● Your assignment: A word-for-word reproduction of the listing is required.

● Material for this task:
====
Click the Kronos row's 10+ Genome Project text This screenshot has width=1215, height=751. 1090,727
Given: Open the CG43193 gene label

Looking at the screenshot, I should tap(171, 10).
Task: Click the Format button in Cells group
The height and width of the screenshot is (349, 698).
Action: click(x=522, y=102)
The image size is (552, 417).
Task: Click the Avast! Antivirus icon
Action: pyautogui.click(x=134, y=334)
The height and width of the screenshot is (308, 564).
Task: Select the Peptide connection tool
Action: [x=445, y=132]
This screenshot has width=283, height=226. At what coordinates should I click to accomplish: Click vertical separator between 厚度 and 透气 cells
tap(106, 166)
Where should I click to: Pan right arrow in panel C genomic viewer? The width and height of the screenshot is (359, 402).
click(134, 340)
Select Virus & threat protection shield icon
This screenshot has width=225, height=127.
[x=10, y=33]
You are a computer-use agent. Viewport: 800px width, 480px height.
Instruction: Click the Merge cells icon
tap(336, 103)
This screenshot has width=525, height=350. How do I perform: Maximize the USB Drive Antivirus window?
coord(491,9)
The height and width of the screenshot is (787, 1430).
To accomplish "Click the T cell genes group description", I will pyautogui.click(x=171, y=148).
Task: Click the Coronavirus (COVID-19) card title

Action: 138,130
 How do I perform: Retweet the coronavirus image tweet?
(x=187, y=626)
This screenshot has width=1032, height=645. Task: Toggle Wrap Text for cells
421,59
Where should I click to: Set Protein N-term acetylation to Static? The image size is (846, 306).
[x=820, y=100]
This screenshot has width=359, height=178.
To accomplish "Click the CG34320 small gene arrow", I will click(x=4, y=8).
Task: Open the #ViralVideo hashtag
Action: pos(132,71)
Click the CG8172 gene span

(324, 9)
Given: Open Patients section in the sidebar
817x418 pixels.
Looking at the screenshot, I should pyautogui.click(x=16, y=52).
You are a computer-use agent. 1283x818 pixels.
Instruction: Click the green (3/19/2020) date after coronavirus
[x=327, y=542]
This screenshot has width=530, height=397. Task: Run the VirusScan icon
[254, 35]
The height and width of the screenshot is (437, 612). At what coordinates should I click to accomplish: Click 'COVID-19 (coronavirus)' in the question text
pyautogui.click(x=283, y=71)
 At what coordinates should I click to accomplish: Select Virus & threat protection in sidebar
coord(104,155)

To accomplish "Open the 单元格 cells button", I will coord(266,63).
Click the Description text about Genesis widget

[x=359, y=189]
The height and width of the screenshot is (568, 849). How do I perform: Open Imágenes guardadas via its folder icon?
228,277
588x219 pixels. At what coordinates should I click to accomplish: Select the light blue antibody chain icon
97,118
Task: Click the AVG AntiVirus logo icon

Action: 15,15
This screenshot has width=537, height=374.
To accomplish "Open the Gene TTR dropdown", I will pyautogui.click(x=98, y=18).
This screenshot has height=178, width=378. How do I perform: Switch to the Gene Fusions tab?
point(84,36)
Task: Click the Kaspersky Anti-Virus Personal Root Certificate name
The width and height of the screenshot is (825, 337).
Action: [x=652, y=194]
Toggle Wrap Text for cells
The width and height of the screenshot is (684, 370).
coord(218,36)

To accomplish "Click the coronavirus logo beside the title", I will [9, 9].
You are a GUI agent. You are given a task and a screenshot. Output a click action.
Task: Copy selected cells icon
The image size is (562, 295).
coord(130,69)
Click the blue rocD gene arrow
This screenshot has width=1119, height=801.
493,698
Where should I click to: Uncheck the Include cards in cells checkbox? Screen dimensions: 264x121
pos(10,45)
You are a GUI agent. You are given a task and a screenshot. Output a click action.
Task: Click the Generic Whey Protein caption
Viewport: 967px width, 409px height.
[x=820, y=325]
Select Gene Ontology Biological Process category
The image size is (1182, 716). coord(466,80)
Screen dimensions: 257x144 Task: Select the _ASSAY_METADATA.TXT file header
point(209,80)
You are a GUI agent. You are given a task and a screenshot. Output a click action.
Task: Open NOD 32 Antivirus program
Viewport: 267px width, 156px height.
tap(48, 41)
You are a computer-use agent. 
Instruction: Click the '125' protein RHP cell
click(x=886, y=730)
====
● Answer to this task:
Click the Kronos row's 10+ Genome Project text This screenshot has width=1215, height=751. 1090,727
Given: Open the CG43193 gene label

Looking at the screenshot, I should tap(171, 10).
Task: Click the Format button in Cells group
The height and width of the screenshot is (349, 698).
Action: click(x=522, y=102)
The image size is (552, 417).
Task: Click the Avast! Antivirus icon
Action: pyautogui.click(x=134, y=334)
The height and width of the screenshot is (308, 564).
Task: Select the Peptide connection tool
Action: [x=445, y=132]
This screenshot has width=283, height=226. At what coordinates should I click to accomplish: Click vertical separator between 厚度 and 透气 cells
tap(106, 166)
Where should I click to: Pan right arrow in panel C genomic viewer? The width and height of the screenshot is (359, 402).
click(134, 340)
Select Virus & threat protection shield icon
This screenshot has width=225, height=127.
[x=10, y=33]
You are a computer-use agent. Viewport: 800px width, 480px height.
Instruction: Click the Merge cells icon
tap(336, 103)
This screenshot has width=525, height=350. How do I perform: Maximize the USB Drive Antivirus window?
coord(491,9)
The height and width of the screenshot is (787, 1430).
To accomplish "Click the T cell genes group description", I will pyautogui.click(x=171, y=148).
Task: Click the Coronavirus (COVID-19) card title

Action: 138,130
 How do I perform: Retweet the coronavirus image tweet?
(x=187, y=626)
This screenshot has width=1032, height=645. Task: Toggle Wrap Text for cells
421,59
Where should I click to: Set Protein N-term acetylation to Static? The image size is (846, 306).
[x=820, y=100]
This screenshot has width=359, height=178.
To accomplish "Click the CG34320 small gene arrow", I will click(x=4, y=8).
Task: Open the #ViralVideo hashtag
Action: pos(132,71)
Click the CG8172 gene span

(324, 9)
Given: Open Patients section in the sidebar
817x418 pixels.
Looking at the screenshot, I should pyautogui.click(x=16, y=52).
You are a computer-use agent. 1283x818 pixels.
Instruction: Click the green (3/19/2020) date after coronavirus
[x=327, y=542]
This screenshot has width=530, height=397. Task: Run the VirusScan icon
[254, 35]
The height and width of the screenshot is (437, 612). At what coordinates should I click to accomplish: Click 'COVID-19 (coronavirus)' in the question text
pyautogui.click(x=283, y=71)
 At what coordinates should I click to accomplish: Select Virus & threat protection in sidebar
coord(104,155)

To accomplish "Open the 单元格 cells button", I will coord(266,63).
Click the Description text about Genesis widget

[x=359, y=189]
The height and width of the screenshot is (568, 849). How do I perform: Open Imágenes guardadas via its folder icon?
228,277
588x219 pixels. At what coordinates should I click to accomplish: Select the light blue antibody chain icon
97,118
Task: Click the AVG AntiVirus logo icon

Action: 15,15
This screenshot has width=537, height=374.
To accomplish "Open the Gene TTR dropdown", I will pyautogui.click(x=98, y=18).
This screenshot has height=178, width=378. How do I perform: Switch to the Gene Fusions tab?
point(84,36)
Task: Click the Kaspersky Anti-Virus Personal Root Certificate name
The width and height of the screenshot is (825, 337).
Action: [x=652, y=194]
Toggle Wrap Text for cells
The width and height of the screenshot is (684, 370).
coord(218,36)

To accomplish "Click the coronavirus logo beside the title", I will [9, 9].
You are a GUI agent. You are given a task and a screenshot. Output a click action.
Task: Copy selected cells icon
The image size is (562, 295).
coord(130,69)
Click the blue rocD gene arrow
This screenshot has width=1119, height=801.
493,698
Where should I click to: Uncheck the Include cards in cells checkbox? Screen dimensions: 264x121
pos(10,45)
You are a GUI agent. You are given a task and a screenshot. Output a click action.
Task: Click the Generic Whey Protein caption
Viewport: 967px width, 409px height.
[x=820, y=325]
Select Gene Ontology Biological Process category
The image size is (1182, 716). coord(466,80)
Screen dimensions: 257x144 Task: Select the _ASSAY_METADATA.TXT file header
point(209,80)
You are a GUI agent. You are given a task and a screenshot. Output a click action.
Task: Open NOD 32 Antivirus program
Viewport: 267px width, 156px height.
tap(48, 41)
You are a computer-use agent. 
Instruction: Click the '125' protein RHP cell
click(x=886, y=730)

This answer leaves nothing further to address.